For me, these are points of interest:

The Patient
Hassan Rasouli, a Shia Muslim who emigrated in 2010 with his wife and two children from Iran to Canada, was left in a vegetative state three years ago from complications of surgery on a brain tumor. He has been hospitalized on life support (ventilator, feeding tubes, blood pressure drugs) ever since, but more recently was rediagnosed as minimally conscious.

What Do I Like About the Ruling?

I am happy for the wife and adult children, who fought long and hard for Rasouli. Doctors have long thought that therapeutic treatment served no beneficial purpose to Rasouli. But the family thought otherwise, and fought to keep him on life support. The court told doctors they could not remove the life support without the wife's consent. “My father’s life has changed, but he’s there," Rasouli's daughter told the National Post. "He’s human like any other human.”

Leaving this decision in the hospital’s hands could stoke “slippery slope” fears and compromise the foundational trust relationship between doctors and patients.

And the doctors in the dispute may have overreached. Ontario has a very good system for dispute resolution, the Consent and Capacity Board, and this decision may convince doctors in similar situations to make use of it.

Why Does Religion Even Matter?
In terms of his treatment as a patient, it shouldn't. But religious belief has been cited by the family as reason for keeping him on life support. And religion often is cited in cases of dispute over medical care of the dying. In Manitoba, before a dispute over the life-sustaining care of Samuel Golubchuk could be resolved in court, Golubchuk died. But before that happened, three critical care physicians from a staff of six resigned rather than continue treatments they described as torture. Golubchuk’s adult children argued that discontinuing life support would go against the strongly held beliefs of their Orthodox Jewish father. 

If Such Cases Are Rare, Then Who Cares?
An intensivist at Massachusetts General Hospital estimated that disputes over end-of-life care have become perhaps a monthly ordeal on an urban critical care ward. But if you're the doctor or nurse repeatedly changing dressing, vacuuming the throat or otherwise doing procedures for no apparent benefit to the patient, then it matters a great deal. Life support arguably becomes a vehicle for prolonging abuse.

Another reason to care is the third rail of any conversation about medical care: Cost. Recently, the Republican candidate for US Senate from New Jersey said if someone else gets cancer and lacks health insurance, "that's not my problem." He was defeated, but a lot of people voted for him. It's been estimated that maintenance of one patient in an ICU for a year costs $1 million. Canadian taxpayers will pay a high tab for Rasouli’s care.

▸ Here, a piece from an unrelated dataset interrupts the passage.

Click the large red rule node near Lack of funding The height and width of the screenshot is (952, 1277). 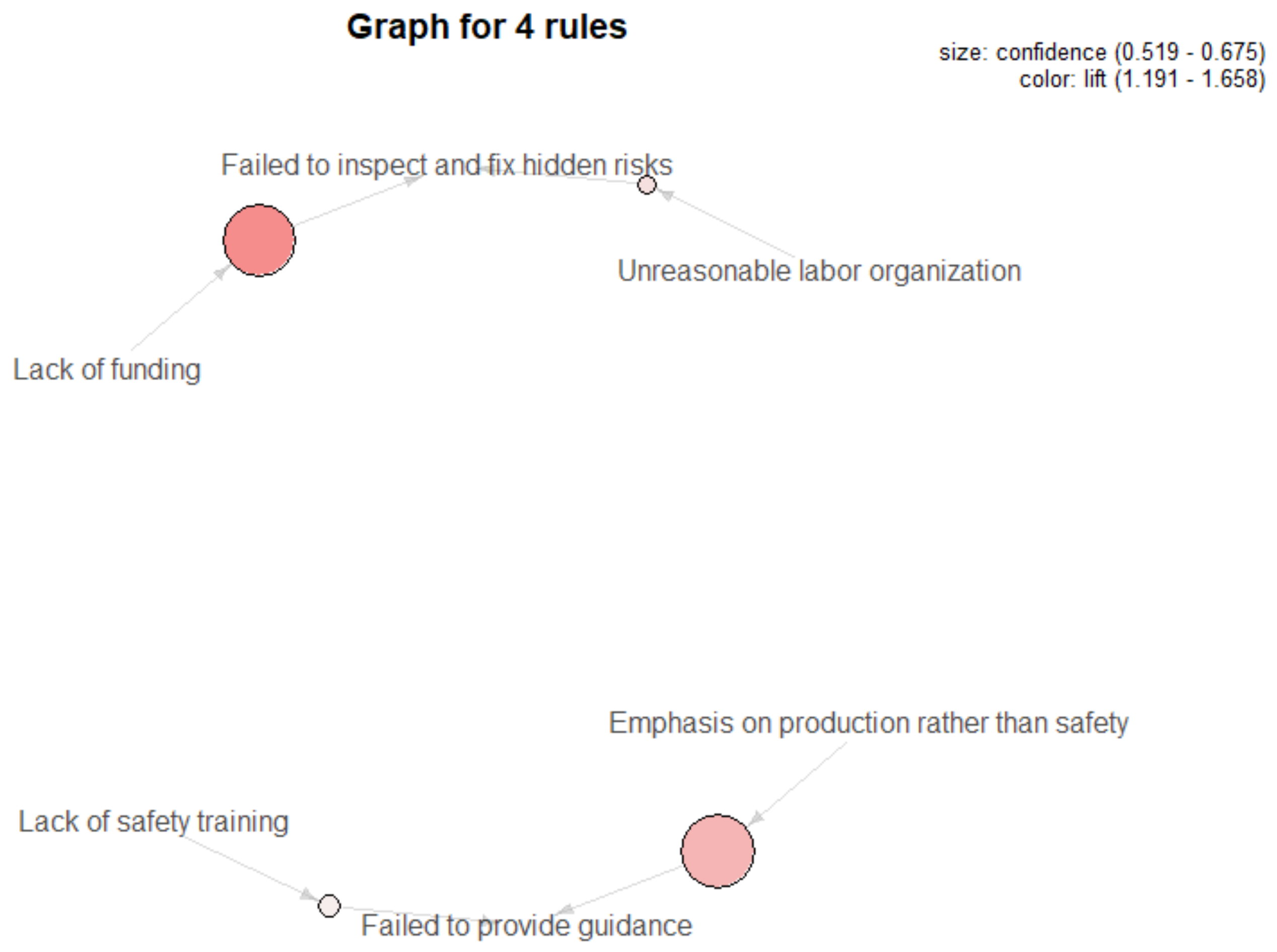(x=259, y=240)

Who Is Hurt By Keeping the Man Alive?
Anyone who is morally or ethically compromised by ordering or delivering the man's daily care, the doctors and nurses especially. If the medical team believes it is providing care in the patient's best interests, then treatment that causes some pain or prolongs suffering can be justified. Lacking a belief that you are serving the patient's best interests, it is simply bad care. And the decision makers who survive such patients often experience grief compounded by profound regret. 

What’s Disappointing in the Ruling?
Although the ruling is a rare firm decision on decision-making in end-of-life medical care, it does not address underlying problems that cause such disputes to become intractable. Physicians and nurses will continue to be forced to provide care that goes against their ethical or moral principles, which can only increase burnout in an already stressful field. Long-term life-sustaining is not what ICUs are intended for, and some fear the ruling might lead to changes in admission standards for critical care patients.